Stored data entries
%%
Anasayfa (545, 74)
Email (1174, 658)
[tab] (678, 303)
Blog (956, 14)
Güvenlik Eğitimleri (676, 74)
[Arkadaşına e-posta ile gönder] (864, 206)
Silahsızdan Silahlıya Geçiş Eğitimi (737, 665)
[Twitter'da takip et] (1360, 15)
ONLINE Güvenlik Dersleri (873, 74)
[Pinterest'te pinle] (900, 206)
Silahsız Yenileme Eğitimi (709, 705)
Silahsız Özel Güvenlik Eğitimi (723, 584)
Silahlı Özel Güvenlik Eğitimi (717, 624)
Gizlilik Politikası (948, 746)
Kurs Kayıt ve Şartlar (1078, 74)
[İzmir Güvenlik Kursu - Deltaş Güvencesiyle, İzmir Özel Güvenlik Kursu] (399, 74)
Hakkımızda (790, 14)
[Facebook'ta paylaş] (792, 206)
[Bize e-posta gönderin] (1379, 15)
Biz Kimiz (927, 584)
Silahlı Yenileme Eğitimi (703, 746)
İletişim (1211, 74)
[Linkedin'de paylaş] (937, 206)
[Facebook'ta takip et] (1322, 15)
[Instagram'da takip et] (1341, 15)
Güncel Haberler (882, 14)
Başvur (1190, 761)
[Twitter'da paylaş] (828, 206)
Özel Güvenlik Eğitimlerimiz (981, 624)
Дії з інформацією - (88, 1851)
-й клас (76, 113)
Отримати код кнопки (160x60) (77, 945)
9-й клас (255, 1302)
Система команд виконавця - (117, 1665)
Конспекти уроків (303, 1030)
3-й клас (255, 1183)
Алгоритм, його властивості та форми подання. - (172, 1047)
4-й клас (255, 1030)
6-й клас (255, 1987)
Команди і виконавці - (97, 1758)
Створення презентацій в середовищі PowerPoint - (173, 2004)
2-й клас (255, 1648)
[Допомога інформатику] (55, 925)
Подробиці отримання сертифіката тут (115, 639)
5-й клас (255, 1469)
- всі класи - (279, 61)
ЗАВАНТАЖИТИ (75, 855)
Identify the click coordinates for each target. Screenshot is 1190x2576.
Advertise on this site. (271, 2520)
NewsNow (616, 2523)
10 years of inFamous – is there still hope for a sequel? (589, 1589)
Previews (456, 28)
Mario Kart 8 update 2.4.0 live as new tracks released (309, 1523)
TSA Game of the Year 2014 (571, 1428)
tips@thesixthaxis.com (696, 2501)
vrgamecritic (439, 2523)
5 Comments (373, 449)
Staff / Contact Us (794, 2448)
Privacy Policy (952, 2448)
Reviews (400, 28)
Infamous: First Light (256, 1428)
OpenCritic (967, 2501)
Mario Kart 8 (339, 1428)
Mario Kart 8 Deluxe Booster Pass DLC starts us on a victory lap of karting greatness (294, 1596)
%%
Each line of the records above must be copied exactly.

Anasayfa (545, 74)
Email (1174, 658)
[tab] (678, 303)
Blog (956, 14)
Güvenlik Eğitimleri (676, 74)
[Arkadaşına e-posta ile gönder] (864, 206)
Silahsızdan Silahlıya Geçiş Eğitimi (737, 665)
[Twitter'da takip et] (1360, 15)
ONLINE Güvenlik Dersleri (873, 74)
[Pinterest'te pinle] (900, 206)
Silahsız Yenileme Eğitimi (709, 705)
Silahsız Özel Güvenlik Eğitimi (723, 584)
Silahlı Özel Güvenlik Eğitimi (717, 624)
Gizlilik Politikası (948, 746)
Kurs Kayıt ve Şartlar (1078, 74)
[İzmir Güvenlik Kursu - Deltaş Güvencesiyle, İzmir Özel Güvenlik Kursu] (399, 74)
Hakkımızda (790, 14)
[Facebook'ta paylaş] (792, 206)
[Bize e-posta gönderin] (1379, 15)
Biz Kimiz (927, 584)
Silahlı Yenileme Eğitimi (703, 746)
İletişim (1211, 74)
[Linkedin'de paylaş] (937, 206)
[Facebook'ta takip et] (1322, 15)
[Instagram'da takip et] (1341, 15)
Güncel Haberler (882, 14)
Başvur (1190, 761)
[Twitter'da paylaş] (828, 206)
Özel Güvenlik Eğitimlerimiz (981, 624)
Дії з інформацією - (88, 1851)
-й клас (76, 113)
Отримати код кнопки (160x60) (77, 945)
9-й клас (255, 1302)
Система команд виконавця - (117, 1665)
Конспекти уроків (303, 1030)
3-й клас (255, 1183)
Алгоритм, його властивості та форми подання. - (172, 1047)
4-й клас (255, 1030)
6-й клас (255, 1987)
Команди і виконавці - (97, 1758)
Створення презентацій в середовищі PowerPoint - (173, 2004)
2-й клас (255, 1648)
[Допомога інформатику] (55, 925)
Подробиці отримання сертифіката тут (115, 639)
5-й клас (255, 1469)
- всі класи - (279, 61)
ЗАВАНТАЖИТИ (75, 855)
Identify the click coordinates for each target. Screenshot is 1190x2576.
Advertise on this site. (271, 2520)
NewsNow (616, 2523)
10 years of inFamous – is there still hope for a sequel? (589, 1589)
Previews (456, 28)
Mario Kart 8 update 2.4.0 live as new tracks released (309, 1523)
TSA Game of the Year 2014 (571, 1428)
tips@thesixthaxis.com (696, 2501)
vrgamecritic (439, 2523)
5 Comments (373, 449)
Staff / Contact Us (794, 2448)
Privacy Policy (952, 2448)
Reviews (400, 28)
Infamous: First Light (256, 1428)
OpenCritic (967, 2501)
Mario Kart 8 (339, 1428)
Mario Kart 8 Deluxe Booster Pass DLC starts us on a victory lap of karting greatness (294, 1596)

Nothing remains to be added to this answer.